A quiet walk....

A quiet walk....
Pippa (L) and Claire (R) take Miselene (MIDDLE) for a walk

Wednesday, October 27, 2010



Gina and a friend in NICU
 

Haiti Day 4-Tuesday

When you commit to going to Haiti, you do so imagining the worst, hoping for the best, expecting.....WHAT?  That it's going to be a vaction?  That, somehow, the attention and the disease and the hundreds of thousands of dead Haitians and millions of homeless Haitians are pretending.  This is not the Truman Show.

Part of our team tapped out today.  In the middle of their shift, 5 people walked away from patients and went home.  Just like that.  POOF!  Gone!  No documentation, no meds, no report, no care, no coverage.......nothing!  No integrity, no regard, no class.... STUNNING!  How do nurses do this?

The remaining team in the PICU/NICU is just amazing.  2 nurses returned from St.
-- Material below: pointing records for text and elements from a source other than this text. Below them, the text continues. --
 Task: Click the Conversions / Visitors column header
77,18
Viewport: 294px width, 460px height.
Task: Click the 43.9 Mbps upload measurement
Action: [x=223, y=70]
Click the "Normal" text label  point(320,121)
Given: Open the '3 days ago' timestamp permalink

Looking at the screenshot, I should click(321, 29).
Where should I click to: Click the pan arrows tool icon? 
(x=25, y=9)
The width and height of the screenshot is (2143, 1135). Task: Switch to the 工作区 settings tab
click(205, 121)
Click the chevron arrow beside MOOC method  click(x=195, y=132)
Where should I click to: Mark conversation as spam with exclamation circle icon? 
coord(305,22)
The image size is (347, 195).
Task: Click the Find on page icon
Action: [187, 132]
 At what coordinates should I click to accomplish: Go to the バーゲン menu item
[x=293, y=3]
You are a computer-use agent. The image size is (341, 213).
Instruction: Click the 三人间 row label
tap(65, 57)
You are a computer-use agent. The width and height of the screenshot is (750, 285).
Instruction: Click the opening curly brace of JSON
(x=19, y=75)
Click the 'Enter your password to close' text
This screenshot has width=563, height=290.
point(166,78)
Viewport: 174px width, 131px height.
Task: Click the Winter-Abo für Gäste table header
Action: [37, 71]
Marc's Cholera-palooza and joined in the fun here.  Jerome, who was sick and awakened to cover the mess, is a madman.  It's pretty cool to be a part of such a dedicated team.  And embarrassing to think that the 5 who left represented us in this way.  It's making the rest of us work harder to improve the perception that when things get tough we can just tap out.

Haiti- My sanctuary


Jerome having lunch at my sanctuary.
 There is very little about this place in Haiti that is peaceful.  There is chaos in the streets.  Cholera is not too far away.  Creature comforts from home are missing (some of them...).  Where and how to find some peace????  Believe it or not, I found it.....at a picnic table.


Yes, a picnic table.

Truthfully, it's not so much a picnic table so much as a hunk of plywood on some wooden scraps turned into benches.  However, its place at this hospital is as important as some of the units and the people that work in them. 

In between the administration building, the OR, lab, and the driveway to the hospital is this small area under a tree, built up by brick and hidden by some plants.  These plants are in bloom, some of them with tropical flowers.  Others are just snake plants.  Lizards run around back here and the chicken, affectionately named LUPPER ('cause he's gonna be one soon!) seems to hang out back here too.  Trash seems to migrate here, as well.  I found it when  while I was looking for a quiet place to eat.  Sacked out back there, with my water and notebook, it's not post-earthquake Haiti anymore.  It is my sanctuary.

Locals wander through here, laughing and singing, always talking cheerfully.  The team (those that have remained) also finds the place ripe for laughing and hanging out.  Gina and I eat lunch back here.  Jerome and Billy tell transport stories bqck here.  We've enjoyed the Haitian beer back here.  We eat our rice and beans here, drink our water here, try hard not to gag at the smells around us back here.  This place, the picnic table, is where I find peace down here.

There is no year-old dying from a simple surgery here.  No multiple unsuccessful IV attempts here.  No family member asking for food here (although I did give my meals away and drank water only here today).  No IVs run dry here.  No antibiotics are skipped here.  No language barriers here.  No cholera here.  No intermittent ANYTHING here.

And I flew all this way and found peace....at a picnic table.